Pete mackanin and maikel franco

Pete Mackanin and Maikel Franco have to prove their value to the Phillies during the rest of the 2017 season. (Frank Klose/STP)

By Tim Kelly, Sports Talk Philly editor

After a 6-22 month of May, the Philadelphia Phillies hope that a flip of the calendar will allow them to break out of a prolonged run of bad baseball. Heck, the month of June can't possibly be worse than the month of May, right?

But May still happened, and based off of their current winning percentage of .333, the Phillies are on-pace to lose 108 games in 2017. That prompted an unnamed "rival" to blast the Phillies when discussing the team with Jon Heyman of FanRag Sports

“The Phillies look and sound dead,” one rival says. The team was 6-22 in May.

It's hard to argue with that take. Phillies general manager Matt Klentak suggested this week that the Phillies aren't planning to send Maikel Franco to Triple-A, but the 24-year-old hit just .218 in May, which was actually up from the .213 batting average he posted in April. Last year's lone All-Star representative, Odubel Herrera, batted .183 in May, with 30 strikeouts.

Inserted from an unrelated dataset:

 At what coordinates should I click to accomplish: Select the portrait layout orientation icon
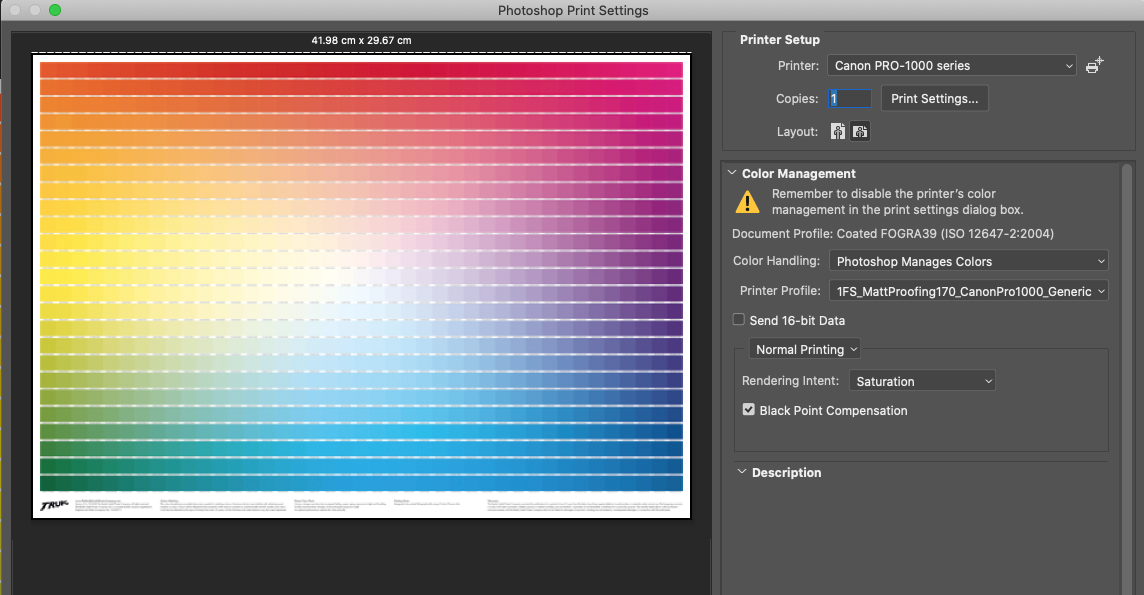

Vince Velasquez, who flashed front-of-the-line starter potential at times in 2016, has a 5.58 ERA after the second month of the season and is going to open June on the disabled list. Even Jeremy Hellickson, who had a strong April and is thought of as one of the more reliable pitchers in the National League, posted a 7.04 ERA in 30.2 innings in May. 

Manager Pete Mackanin did agree to a one-year extension with a club option for 2019 on May 11, one that Klentak stood by earlier this week. That said, whether a month like May had to do with Mackanin losing the clubhouse, across-the-board underperformances and lack of talent, or all of the above, Mackanin will not have a job after 2017 if the Phillies look (or sound) lifeless for the rest of the season. 

SportsTalkPhilly.com spoke exclusively about the team's struggles with former Phillies Brett Myers and Billy Wagner (you can read that here), with both suggesting that how the Phillies respond to a horrible month of May will tell a lot about the team's character: 

Myers: "Losing takes a lot out of you and if you accept it then you're never going to win," Myers said. "They need to play the game the right way and don't let losing bring them down, because just like hitting it [losing] can be contagious."

Wagner: "You never know what you will get with youth, so this is a character test for a few guys," Wagner said of the scuffle. "These games will show you who the baseball players are. Jimmy (Rollins), Chase (Utley) and Pat (Burrell) went through this and they figured it out and learned how to win the World Series."

The Phillies will get their first chance to leave the month of May behind them Friday evening, when they welcome Buster Posey and the struggling San Francisco Giants to Citizens Bank Park for a three-game set.